Work to complete
In the items below, begin at the line that has "Click the notifications" and stop after the line that has "Action: (22, 19)". Rewrite only those lines, substituting "Firefox" for "Safari" and leaving everything else unchanged.

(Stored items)
━━━━━━━━━━━━━━━━━━━━━━━━━━━━━━
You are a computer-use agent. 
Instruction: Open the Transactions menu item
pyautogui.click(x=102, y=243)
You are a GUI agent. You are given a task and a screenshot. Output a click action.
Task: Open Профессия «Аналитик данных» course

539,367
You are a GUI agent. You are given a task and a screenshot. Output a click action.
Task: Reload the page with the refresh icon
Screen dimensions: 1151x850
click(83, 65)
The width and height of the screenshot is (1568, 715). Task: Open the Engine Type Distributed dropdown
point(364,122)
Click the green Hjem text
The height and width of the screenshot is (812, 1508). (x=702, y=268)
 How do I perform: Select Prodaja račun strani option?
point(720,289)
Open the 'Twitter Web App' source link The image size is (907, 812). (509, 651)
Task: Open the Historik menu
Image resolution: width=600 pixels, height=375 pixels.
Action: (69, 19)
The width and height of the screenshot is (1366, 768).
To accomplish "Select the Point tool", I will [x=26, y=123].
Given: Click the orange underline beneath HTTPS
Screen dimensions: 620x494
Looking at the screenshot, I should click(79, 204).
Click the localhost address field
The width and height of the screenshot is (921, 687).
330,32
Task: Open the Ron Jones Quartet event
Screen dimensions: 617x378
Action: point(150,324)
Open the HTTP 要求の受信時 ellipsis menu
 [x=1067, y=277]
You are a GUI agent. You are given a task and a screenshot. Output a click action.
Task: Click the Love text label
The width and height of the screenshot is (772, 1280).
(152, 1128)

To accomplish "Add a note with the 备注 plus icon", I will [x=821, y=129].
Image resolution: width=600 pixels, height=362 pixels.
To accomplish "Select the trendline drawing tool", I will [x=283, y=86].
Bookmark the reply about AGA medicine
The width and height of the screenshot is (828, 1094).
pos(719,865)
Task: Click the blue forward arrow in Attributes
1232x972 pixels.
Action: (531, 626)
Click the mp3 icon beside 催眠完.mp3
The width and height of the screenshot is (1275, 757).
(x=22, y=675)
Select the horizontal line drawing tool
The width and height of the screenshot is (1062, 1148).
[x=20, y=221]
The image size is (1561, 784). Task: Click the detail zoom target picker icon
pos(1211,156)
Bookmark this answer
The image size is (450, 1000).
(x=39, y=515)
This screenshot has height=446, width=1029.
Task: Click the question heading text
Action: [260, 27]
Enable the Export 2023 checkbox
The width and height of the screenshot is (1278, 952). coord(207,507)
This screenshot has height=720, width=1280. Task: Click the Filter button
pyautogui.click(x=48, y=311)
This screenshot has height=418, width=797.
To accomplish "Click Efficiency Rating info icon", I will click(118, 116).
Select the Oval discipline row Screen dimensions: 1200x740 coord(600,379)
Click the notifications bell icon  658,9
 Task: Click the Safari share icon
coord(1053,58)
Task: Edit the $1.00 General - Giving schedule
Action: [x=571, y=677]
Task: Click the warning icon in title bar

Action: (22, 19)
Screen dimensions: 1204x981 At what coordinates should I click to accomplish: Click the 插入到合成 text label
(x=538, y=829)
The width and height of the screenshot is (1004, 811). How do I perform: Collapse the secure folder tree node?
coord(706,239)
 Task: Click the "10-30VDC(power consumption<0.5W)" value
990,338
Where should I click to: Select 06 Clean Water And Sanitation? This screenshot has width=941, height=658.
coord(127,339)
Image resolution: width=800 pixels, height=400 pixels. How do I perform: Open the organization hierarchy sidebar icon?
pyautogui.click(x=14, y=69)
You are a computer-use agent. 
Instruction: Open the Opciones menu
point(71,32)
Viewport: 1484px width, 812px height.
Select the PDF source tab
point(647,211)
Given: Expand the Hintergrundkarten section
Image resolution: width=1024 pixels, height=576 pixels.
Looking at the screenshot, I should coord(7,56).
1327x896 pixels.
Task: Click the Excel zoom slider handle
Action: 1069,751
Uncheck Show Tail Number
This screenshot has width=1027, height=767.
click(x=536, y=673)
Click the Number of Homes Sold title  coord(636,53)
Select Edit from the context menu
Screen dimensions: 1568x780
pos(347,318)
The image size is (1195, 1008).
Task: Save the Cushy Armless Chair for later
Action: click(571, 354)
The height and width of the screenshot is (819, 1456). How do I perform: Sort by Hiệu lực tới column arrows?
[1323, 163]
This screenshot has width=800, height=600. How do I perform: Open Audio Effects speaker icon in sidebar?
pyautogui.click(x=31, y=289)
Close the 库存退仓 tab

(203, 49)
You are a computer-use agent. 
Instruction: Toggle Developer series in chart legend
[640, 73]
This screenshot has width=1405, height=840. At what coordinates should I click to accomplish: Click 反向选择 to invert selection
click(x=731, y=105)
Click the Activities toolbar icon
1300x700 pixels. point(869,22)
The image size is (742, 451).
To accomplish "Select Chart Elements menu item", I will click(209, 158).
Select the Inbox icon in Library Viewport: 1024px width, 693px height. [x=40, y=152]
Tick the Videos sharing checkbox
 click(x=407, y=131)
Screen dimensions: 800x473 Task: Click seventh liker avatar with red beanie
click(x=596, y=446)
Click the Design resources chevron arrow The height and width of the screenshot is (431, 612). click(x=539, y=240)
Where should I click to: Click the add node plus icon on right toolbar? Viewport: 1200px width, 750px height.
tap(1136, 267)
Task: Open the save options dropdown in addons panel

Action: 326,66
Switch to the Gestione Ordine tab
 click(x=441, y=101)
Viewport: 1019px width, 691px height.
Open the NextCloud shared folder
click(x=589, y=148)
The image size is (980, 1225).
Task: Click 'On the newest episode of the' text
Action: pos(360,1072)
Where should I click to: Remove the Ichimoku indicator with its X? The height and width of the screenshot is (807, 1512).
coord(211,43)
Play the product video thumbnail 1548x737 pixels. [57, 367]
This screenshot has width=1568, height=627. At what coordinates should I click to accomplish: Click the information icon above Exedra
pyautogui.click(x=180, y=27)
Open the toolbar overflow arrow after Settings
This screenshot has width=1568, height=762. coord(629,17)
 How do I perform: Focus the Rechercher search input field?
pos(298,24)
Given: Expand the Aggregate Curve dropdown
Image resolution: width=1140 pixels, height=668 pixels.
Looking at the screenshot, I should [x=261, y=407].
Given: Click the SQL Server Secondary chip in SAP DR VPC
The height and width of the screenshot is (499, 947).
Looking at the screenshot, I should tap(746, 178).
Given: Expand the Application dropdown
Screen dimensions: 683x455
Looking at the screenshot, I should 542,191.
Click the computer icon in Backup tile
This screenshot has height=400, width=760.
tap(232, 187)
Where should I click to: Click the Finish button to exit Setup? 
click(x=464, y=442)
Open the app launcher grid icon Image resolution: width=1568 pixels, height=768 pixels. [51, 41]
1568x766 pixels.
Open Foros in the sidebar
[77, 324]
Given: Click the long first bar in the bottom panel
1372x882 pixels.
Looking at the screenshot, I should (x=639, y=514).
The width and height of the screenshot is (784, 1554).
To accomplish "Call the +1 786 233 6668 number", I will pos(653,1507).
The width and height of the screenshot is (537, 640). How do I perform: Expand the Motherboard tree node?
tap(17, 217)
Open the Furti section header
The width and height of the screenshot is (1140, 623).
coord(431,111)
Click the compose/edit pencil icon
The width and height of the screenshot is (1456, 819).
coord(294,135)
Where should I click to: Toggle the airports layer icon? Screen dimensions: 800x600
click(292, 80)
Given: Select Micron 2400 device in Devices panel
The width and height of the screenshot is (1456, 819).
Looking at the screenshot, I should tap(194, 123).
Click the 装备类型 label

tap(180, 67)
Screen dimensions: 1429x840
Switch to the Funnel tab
━━━━━━━━━━━━━━━━━━━━━━━━━━━━━━
Final result
Click the notifications bell icon  658,9
 Task: Click the Firefox share icon
coord(1053,58)
Task: Edit the $1.00 General - Giving schedule
Action: [x=571, y=677]
Task: Click the warning icon in title bar

Action: (22, 19)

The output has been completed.